The alpha-toxin gene hla and protein expression are conserved in diverse S. aureus isolates.
The hla gene was present in the majority of the MSSA (99.6%) and MRSA (97.6%) isolates (Table 1), demonstrating that the presence of the gene is highly conserved. Ten isolates were determined to be hla gene negative by both hla-specific PCR and whole-genome sequencing. Interestingly, 7 of the 10 hla-negative isolates were from a single hospital in Thailand. The majority of the isolates also expressed measurable Hla in vitro, but the level was higher for MSSA than for MRSA isolates (86.9% versus 78.8%; P = 0.0007). Furthermore, the MSSA strains produced higher levels of Hla than the MRSA strains (4.20 μg/ml versus 2.26 μg/ml; P < 0.0001), and a higher proportion of MSSA strains than of MRSA strains (19.3% versus 7.0%; P < 0.0001) expressed the largest amounts of Hla (>10 μg/ml) (Table 1).
Comparing Hla expression levels by geographic region revealed that a higher proportion of Asian, European, and ROW MSSA isolates than MRSA isolates from the same regions expressed detectable Hla, while U.S. isolates were more comparable in terms of relative Hla expression levels (Fig. 2). These data suggest that there are regional differences in Hla expression in MSSA and MRSA isolates from around the world. Because MSSA patients were on average younger than MRSA patients and MSSA isolates expressed larger amounts of Hla, the correlation between Hla expression levels and patient age was evaluated (Fig. 3). MSSA isolated from infants, adolescents, and young adults aged 0 to 20 years expressed the highest levels of Hla, suggesting these isolates were qualitatively different from the others. The relationship between Hla expression levels and length of stay in the hospital associated with MSSA and MRSA isolates was also determined (Fig. 4). For MRSA, isolates from patients with longer hospital stays were more likely to be Hla negative, and conversely, shorter stays were associated with isolates being Hla positive (P = 0.0030). These data suggest that there is a complex interplay between the infecting strain, antibiotic resistance, alpha-toxin, and the host immune response.
FIG 2.
Alpha-toxin expression levels in MSSA and MRSA isolates by geographic region. Mean Hla ELISA levels of duplicate samples are shown for MSSA and MRSA isolates from the four geographic regions. The mean and 95% confidence interval (CI) are shown for each group. The percentages above the upper limit of quantitation (ULOQ) (10 μg/ml) represent the percentages of isolates within a group with a value of >10 μg/ml. The assay lower limit of quantitation (LLOQ) and limit of detection (LOD) are indicated by horizontal dotted lines. Statistically significant differences are indicated by asterisks: ***, P < 0.001; **, P < 0.01.
FIG 3.
Alpha-toxin expression levels in MSSA and MRSA isolates by patient age. Mean Hla ELISA levels of duplicate samples are shown for MSSA and MRSA isolates from subjects of different ages. The mean and 95% CI are shown for each age group.

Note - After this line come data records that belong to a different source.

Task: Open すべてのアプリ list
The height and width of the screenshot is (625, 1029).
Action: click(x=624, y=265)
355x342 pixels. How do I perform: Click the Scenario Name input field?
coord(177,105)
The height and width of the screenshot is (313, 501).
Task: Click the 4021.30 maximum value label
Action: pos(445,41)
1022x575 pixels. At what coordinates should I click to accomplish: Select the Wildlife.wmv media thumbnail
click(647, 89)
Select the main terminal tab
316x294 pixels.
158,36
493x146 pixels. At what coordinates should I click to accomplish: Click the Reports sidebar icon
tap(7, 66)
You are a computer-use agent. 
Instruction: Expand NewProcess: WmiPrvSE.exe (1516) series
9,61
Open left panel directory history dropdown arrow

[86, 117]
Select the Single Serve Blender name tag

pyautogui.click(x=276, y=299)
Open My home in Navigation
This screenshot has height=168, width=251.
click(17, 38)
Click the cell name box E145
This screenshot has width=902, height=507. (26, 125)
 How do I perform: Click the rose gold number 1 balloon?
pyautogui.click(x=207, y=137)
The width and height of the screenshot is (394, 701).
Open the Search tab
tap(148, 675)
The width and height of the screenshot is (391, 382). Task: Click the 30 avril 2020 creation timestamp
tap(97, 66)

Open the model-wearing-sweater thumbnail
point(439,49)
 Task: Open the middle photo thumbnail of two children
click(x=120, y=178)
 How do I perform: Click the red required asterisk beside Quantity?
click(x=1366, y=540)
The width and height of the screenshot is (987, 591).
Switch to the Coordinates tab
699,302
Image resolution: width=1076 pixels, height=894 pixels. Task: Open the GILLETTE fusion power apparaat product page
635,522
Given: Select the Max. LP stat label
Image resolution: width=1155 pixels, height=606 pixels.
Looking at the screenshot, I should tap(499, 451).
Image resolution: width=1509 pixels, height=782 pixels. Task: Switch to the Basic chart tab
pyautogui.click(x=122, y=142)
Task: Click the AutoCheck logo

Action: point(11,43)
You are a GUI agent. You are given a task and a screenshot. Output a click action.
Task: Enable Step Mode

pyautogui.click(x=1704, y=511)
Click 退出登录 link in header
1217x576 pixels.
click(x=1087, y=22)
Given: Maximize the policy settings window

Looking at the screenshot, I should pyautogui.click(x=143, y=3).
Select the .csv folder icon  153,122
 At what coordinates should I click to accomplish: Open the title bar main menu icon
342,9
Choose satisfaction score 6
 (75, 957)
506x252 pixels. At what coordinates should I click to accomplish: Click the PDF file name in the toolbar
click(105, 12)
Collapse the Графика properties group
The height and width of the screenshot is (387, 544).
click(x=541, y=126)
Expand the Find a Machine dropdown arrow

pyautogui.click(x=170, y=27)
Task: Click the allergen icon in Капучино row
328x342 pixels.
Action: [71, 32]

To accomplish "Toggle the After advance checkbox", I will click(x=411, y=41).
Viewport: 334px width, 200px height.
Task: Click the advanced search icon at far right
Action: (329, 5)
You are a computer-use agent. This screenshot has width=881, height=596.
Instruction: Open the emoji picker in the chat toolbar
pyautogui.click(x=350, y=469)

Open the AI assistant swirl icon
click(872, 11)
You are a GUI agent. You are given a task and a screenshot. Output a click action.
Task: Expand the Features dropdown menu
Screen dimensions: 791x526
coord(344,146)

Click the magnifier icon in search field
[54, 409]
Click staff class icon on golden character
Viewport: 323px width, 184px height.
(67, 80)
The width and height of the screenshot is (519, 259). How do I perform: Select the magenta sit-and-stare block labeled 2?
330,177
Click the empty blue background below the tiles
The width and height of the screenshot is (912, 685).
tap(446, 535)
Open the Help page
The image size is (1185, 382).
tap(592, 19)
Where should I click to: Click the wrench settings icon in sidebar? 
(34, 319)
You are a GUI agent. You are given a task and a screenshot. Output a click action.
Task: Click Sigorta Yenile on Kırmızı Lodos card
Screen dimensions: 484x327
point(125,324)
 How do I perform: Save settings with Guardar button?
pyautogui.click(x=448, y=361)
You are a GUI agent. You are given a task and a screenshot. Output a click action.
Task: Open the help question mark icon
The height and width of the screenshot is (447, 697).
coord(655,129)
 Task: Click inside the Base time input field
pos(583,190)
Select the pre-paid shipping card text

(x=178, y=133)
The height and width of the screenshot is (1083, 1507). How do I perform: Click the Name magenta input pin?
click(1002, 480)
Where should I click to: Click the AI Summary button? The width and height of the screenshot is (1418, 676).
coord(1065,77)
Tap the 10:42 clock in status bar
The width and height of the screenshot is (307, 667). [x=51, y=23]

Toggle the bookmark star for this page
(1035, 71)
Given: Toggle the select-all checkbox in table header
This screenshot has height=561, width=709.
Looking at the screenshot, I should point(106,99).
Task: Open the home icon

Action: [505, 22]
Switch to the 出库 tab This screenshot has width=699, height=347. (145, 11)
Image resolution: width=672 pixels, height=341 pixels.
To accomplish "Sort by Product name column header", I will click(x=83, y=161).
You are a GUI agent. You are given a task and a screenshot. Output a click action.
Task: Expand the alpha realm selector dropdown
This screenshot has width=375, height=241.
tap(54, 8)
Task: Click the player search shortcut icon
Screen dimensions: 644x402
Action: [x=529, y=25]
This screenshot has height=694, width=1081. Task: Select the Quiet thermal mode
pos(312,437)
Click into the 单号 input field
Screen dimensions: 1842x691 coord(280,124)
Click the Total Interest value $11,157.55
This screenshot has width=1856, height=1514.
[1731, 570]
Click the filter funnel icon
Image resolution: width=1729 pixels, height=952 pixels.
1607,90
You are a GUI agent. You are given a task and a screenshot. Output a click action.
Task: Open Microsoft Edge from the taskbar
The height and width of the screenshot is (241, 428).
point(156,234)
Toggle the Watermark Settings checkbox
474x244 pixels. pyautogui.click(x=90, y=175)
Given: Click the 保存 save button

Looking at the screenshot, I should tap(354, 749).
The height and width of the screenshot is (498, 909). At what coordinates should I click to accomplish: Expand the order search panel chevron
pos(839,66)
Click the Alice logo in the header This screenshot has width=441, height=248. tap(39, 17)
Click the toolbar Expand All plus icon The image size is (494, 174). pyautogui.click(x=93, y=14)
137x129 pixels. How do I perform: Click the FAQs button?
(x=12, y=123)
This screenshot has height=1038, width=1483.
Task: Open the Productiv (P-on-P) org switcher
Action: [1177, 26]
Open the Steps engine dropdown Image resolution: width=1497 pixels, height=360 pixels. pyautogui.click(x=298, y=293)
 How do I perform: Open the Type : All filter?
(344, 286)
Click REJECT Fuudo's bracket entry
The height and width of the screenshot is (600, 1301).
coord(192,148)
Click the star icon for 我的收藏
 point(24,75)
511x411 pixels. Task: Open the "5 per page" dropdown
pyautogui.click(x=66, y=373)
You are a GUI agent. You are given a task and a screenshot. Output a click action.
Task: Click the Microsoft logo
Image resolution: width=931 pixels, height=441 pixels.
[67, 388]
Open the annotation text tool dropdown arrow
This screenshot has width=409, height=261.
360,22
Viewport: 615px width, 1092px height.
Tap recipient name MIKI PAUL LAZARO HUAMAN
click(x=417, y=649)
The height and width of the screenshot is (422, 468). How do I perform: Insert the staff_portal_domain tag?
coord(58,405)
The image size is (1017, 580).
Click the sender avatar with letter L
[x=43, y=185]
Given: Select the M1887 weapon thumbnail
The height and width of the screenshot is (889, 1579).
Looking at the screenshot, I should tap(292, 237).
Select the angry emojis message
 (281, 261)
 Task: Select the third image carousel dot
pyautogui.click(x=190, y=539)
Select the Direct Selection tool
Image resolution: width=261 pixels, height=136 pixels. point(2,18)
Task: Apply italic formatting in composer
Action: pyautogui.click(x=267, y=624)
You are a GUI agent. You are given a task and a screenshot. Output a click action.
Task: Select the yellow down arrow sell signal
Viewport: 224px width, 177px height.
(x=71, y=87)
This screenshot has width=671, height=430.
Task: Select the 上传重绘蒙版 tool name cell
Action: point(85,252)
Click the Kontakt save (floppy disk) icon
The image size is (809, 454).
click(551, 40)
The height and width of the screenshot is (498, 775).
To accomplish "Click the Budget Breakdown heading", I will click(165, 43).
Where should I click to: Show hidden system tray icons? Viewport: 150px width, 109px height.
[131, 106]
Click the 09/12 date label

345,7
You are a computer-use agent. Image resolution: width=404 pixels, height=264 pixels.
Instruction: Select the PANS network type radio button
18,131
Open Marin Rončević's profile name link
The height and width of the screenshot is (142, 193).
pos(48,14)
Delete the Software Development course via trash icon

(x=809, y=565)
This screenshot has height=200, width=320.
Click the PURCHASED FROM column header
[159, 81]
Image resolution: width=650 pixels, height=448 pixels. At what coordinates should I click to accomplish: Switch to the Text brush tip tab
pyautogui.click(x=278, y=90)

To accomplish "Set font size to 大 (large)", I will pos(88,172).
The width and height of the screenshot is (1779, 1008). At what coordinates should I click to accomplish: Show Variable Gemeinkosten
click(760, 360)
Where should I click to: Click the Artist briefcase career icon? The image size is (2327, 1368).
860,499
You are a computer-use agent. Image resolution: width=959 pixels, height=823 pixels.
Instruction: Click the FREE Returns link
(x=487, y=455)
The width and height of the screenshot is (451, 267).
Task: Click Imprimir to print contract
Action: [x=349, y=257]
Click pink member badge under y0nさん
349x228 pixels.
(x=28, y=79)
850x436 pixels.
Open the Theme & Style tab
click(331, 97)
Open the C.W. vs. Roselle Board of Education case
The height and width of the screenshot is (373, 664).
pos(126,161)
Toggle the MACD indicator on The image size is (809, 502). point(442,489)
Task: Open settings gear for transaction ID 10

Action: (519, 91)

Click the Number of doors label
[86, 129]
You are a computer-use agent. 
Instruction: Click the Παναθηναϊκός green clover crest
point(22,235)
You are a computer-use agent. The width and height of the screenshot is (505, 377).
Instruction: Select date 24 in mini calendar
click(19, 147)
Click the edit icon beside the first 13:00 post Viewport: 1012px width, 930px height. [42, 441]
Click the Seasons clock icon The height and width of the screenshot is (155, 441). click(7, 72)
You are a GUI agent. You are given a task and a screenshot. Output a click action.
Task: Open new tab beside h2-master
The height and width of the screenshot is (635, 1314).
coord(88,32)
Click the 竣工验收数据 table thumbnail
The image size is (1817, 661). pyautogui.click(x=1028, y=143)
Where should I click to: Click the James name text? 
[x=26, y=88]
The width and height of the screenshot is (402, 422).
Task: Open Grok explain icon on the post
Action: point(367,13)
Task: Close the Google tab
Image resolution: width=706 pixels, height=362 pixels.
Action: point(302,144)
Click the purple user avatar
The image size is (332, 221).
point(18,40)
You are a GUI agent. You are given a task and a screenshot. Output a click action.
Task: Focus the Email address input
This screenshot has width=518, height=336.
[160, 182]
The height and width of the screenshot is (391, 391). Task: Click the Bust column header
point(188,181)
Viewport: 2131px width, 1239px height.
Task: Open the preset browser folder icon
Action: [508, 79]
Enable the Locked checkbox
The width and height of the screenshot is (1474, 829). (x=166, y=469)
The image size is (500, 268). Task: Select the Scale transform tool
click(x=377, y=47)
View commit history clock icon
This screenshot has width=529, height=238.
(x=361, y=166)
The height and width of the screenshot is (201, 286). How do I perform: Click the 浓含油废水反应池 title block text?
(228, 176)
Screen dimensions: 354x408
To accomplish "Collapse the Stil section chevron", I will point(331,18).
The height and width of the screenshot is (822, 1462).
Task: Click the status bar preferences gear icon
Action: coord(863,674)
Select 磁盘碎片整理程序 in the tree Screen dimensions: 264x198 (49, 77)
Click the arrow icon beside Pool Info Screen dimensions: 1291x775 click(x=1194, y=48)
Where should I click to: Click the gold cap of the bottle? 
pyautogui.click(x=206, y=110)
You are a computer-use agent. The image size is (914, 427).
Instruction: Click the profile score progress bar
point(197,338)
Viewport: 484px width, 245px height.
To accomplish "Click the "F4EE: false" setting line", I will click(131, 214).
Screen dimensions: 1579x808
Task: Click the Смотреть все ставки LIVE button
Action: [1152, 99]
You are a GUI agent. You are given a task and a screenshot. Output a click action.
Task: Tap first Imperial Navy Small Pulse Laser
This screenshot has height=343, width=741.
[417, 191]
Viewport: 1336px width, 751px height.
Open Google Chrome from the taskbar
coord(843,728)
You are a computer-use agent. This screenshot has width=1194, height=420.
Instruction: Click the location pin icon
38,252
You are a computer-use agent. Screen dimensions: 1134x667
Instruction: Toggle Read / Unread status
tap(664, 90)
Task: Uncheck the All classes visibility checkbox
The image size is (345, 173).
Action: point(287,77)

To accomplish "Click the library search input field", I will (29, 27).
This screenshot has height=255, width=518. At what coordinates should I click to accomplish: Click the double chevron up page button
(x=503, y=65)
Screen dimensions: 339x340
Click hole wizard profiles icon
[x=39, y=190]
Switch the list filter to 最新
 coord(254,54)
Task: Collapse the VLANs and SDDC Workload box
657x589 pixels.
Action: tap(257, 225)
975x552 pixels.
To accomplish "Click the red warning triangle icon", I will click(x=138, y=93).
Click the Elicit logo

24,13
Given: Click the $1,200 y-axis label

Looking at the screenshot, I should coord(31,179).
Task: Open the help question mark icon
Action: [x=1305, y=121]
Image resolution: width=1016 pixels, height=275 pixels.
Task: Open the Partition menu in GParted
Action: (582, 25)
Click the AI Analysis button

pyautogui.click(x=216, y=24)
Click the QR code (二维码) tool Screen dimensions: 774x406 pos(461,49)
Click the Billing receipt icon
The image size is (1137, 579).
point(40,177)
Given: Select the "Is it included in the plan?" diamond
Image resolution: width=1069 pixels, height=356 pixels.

The percentages above the upper limit of quantitation (10 μg/ml) represent the percentages of isolates within a group with a value of >10 μg/ml. The assay lower limit of quantitation and limit of detection are indicated by horizontal dotted lines. Statistically significant differences are marked by an asterisk: *, P < 0.05.
FIG 4.
Alpha-toxin expression levels in MSSA and MRSA isolates by length of hospital stay. Mean Hla ELISA levels of duplicate samples are shown for MSSA and MRSA isolates from subjects with hospital lengths of stay less than or greater than 24 h. The mean and 95% CI are shown for each group. The percentages above the upper limit of quantitation (10 μg/ml) represent the percentages of isolates within a group with a value of >10 μg/ml. The assay lower limit of quantitation and limit of detection are indicated by horizontal dotted lines. Statistically significant differences are marked by asterisks: ***, P <0.001; **, P < 0.01.
Alpha-toxin subtypes.
Sequence analysis revealed 82 different amino acid substitutions compared to the USA300 reference strain, which corresponded to 57 distinct Hla subtypes (Table 2) that grouped into three distinct clades (Fig. 5). Forty-seven MSSA and 27 MRSA subtypes were identified (P < 0.0133), with 17 subtypes in common between MSSA and MRSA strains (Table 2). In addition to amino acid changes, 50 isolates had a stop codon and 13 had a frameshift mutation in the hla gene. The majority (42 of 47) of the isolates with the previously described Q113 stop codon (34, 35) were MSSA strains (Table 2). The 6 most abundant MRSA subtypes comprised 90% of the MRSA isolates, and the 6 most abundant MSSA subtypes comprised 79% of the MSSA isolates. For MRSA, 18 of 29 (62%) subtypes had less than 3 members, and for MSSA, 33 of 47 (70%) subtypes had less than 3 members. These data show that not only the presence of Hla, but also the protein sequence is highly conserved.
TABLE 2.
Alpha-toxin hla gene subtypes, amino acid variants, lytic activity, and MEDI4893 susceptibility
FIG 5.
Phylogenetic tree of alpha-toxin subtypes. The evolutionary distances of the different hla types were computed using the maximum composite likelihood method and are shown as the number of base substitutions per site. The analysis was performed on 984 full-length nucleotide sequences, as sequences that contained gaps or missing sequence were not included. There were a total of 941 positions in the final data set. Evolutionary analyses were conducted in MEGA5. The 3 major clades (C1, C2, and C3) are indicated at their respective branch points. Multilocus sequence typing analysis was performed using whole-genome sequence data from 10 hla gene-negative isolates, MLST assignment and allele usage are listed in the table, and the seven genes in the MLST schema are shown in the table headers. Concatenated MLST alleles from the 10 hla gene-negative isolates were used to construct a phylogenetic tree using the neighbor-joining method in MEGA5, and branch length values are indicated. SA ST, S. aureus sequence type.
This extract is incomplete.